Fragmento original
==========

DESEO DE SER PIEL ROJA

A comienzos de los setenta publica sus mejores libros: Así se fundó Carnaby Street (1970) y Teoría (1973). Entonces se refiere a él Gimferrer como «el único de nosotros que puede ser un Byron o un Shelley». La profusión de citas y los quiebros del discurso contribuyen a modular una expresión poética que dinamita los códigos del racionalismo mediante una inmersión en el caos resuelta con la insolencia de quien se empeña en impugnar los mandatos de la tradición. Pero enseguida los episodios de rebeldía y marginalidad lo alojaron primero en Carabanchel y más tarde en Zamora, con una temporada leonesa junto a Eduardo Haro Ibars (1948-1989), al cuidado del psiquiatra Carlos Ortega Matilla, director del hospital San Telmo de Palencia y con asistencia clínica en León. Junto al Carrión Ortega tuvo como ayudantes a Fernando Urdiales y al político Antonio Herreros, que es de Calzadilla. Ortega había sido huésped estudiantil de la familia de Haro Tecglen y recibió a los chavales convencido de enderezar sus pasos. Se alojan en la pensión Continental, que estaba en Padre Isla, y alborotan cuanto pueden. En León los tutela Rosa Crémer, que organiza excursiones con su hijo Víctor a las bodegas de Valdevimbre o al Porma en Villarente, pero enseguida brotan los extravíos. Haro Ibars pone epitafio a aquel desencuentro: «Panero es un fracaso: como poeta, como hombre, como suicida».

==========

Datos proporcionados
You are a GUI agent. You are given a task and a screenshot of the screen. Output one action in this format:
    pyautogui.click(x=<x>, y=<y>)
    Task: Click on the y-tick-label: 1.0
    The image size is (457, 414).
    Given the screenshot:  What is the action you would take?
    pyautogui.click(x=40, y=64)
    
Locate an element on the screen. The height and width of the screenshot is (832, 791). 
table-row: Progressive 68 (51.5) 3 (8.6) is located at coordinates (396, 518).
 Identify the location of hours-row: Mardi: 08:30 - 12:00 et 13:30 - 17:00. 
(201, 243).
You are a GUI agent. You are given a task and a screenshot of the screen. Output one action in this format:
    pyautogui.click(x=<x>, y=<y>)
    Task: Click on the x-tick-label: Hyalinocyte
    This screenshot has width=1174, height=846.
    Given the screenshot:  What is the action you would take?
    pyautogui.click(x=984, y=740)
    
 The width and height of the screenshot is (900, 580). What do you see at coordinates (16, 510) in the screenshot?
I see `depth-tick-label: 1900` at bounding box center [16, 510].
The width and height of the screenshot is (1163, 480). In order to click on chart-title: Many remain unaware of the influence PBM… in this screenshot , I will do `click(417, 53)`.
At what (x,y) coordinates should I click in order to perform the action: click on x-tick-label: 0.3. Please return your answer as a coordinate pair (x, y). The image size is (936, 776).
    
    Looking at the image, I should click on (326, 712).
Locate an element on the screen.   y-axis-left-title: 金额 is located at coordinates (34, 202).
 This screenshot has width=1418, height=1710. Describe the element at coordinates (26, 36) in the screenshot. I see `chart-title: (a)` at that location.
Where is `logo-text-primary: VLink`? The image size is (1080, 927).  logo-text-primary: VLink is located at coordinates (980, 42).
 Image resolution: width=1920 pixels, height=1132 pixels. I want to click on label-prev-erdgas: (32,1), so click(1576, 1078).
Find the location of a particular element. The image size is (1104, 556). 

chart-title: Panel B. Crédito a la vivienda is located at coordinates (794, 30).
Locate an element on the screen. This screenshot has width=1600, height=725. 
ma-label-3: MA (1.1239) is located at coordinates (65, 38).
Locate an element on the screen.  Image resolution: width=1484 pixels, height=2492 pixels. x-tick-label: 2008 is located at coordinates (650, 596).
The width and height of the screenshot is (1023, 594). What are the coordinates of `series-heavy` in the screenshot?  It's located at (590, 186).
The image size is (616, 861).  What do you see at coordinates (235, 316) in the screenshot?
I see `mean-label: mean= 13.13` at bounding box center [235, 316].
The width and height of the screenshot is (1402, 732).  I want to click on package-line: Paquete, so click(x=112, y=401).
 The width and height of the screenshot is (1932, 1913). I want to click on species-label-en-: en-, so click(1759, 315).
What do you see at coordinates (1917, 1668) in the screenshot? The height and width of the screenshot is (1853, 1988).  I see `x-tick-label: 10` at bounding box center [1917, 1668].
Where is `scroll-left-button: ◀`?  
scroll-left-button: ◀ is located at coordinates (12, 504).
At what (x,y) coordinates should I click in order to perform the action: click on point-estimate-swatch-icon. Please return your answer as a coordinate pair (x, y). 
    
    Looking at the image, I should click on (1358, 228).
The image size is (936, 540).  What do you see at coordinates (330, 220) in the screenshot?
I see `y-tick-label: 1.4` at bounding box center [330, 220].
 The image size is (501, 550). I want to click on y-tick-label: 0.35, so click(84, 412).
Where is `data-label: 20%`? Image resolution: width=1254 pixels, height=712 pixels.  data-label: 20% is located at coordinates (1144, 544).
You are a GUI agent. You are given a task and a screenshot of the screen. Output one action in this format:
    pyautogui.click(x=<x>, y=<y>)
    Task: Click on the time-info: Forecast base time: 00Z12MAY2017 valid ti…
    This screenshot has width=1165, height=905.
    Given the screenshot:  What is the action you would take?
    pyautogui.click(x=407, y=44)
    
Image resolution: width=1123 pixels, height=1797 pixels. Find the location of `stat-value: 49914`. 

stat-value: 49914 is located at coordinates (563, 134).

==========

Tareas
a - Según el fragmento sobre Panero, ¿qué dos libros publica a comienzos de los setenta?
b - Continúa el fragmento sobre Panero a partir de la última oración.

Respuestas
a - Así se fundó Carnaby Street (1970) y Teoría (1973).

b -
EL DESENCANTO

En 1974 se celebró en Astorga la inauguración del monumento a Leopoldo Panero, obra de Marino Amaya, urgido por Juan Luis y su madre para que la ciudad no olvidara al poeta. Intervinieron en el estreno, mezclados con un tropel de autoridades, Alonso Luengo, Gullón, Crémer, Rosales, Dámaso Alonso y Juan Luis, que dio las gracias, antes de que brincaran las danzas maragatas de la Sección Femenina. Aquellas secuencias pasan a la película El desencanto (1976), de Jaime Chávarri, hijo de la periodista azul Marichu de la Mora, amante casada de Ridruejo. Iba a ser un reportaje más de Nodo, pero luego sus materiales, oreados por la presencia de los hijos con la viuda atónita, se convierten en símbolo de una época de derrumbes y película de culto. Leopoldo María surge con su monólogo en la barra del Majuelo (un local de Martínez Campos, con buena cocina) y se convierte en timonel de aquella purga del corazón. La peli fue una bomba de espoleta retardada. En 1994, Ricardo Franco (primo de Javier Marías) remueve los escombros de la familia en Después de tantos años .

Leopoldo María emprende en 1986 su travesía de manicomios, que lo lleva de Mondragón a Las Palmas. Al tiempo, se convierte en el primer noventayochista que incorpora su obra a una colección de clásicos, a la vez que cuenta con un buen biógrafo de su deriva (J. Benito Fernández, 1999) y va entrando en los programas literarios de las universidades.

FIN DE LA CITA

Una vez recluido en el infierno de la locura, sus tentativas poéticas transitan pasadizos sin salida, mientras percuten y atormentan su angustia las admoniciones de la madre y un insoportable estruendo de relámpagos. En ese escenario de tortura jalea los tabúes de nuestra cultura, de las drogas a la homosexualidad, de la necrofilia al incesto, de la blasfemia a la podredumbre. Pero su obra, que se ramifica sin cesar, ya no avanza, embarrancada en un agujero negro y sin más aglutinante que un sujeto hecho astillas. El arrebato inquietante de sus primeros libros se va diluyendo en una escritura asistida, donde participan sucesivos oficiantes, desde Claudio Rizzo o Arencibia a Pasarín y Aguedo. Una churrería que no cesa y que aprovecha el favor funeral de estos días para entregar nuevos y reiterativos papeles.

La furia radical y altanera de sus inicios se decanta en una iconoclastia morbosa, que desgañita su voz, porque aquellos delirios verbales van perdiendo audacia y quedándose sin chispa.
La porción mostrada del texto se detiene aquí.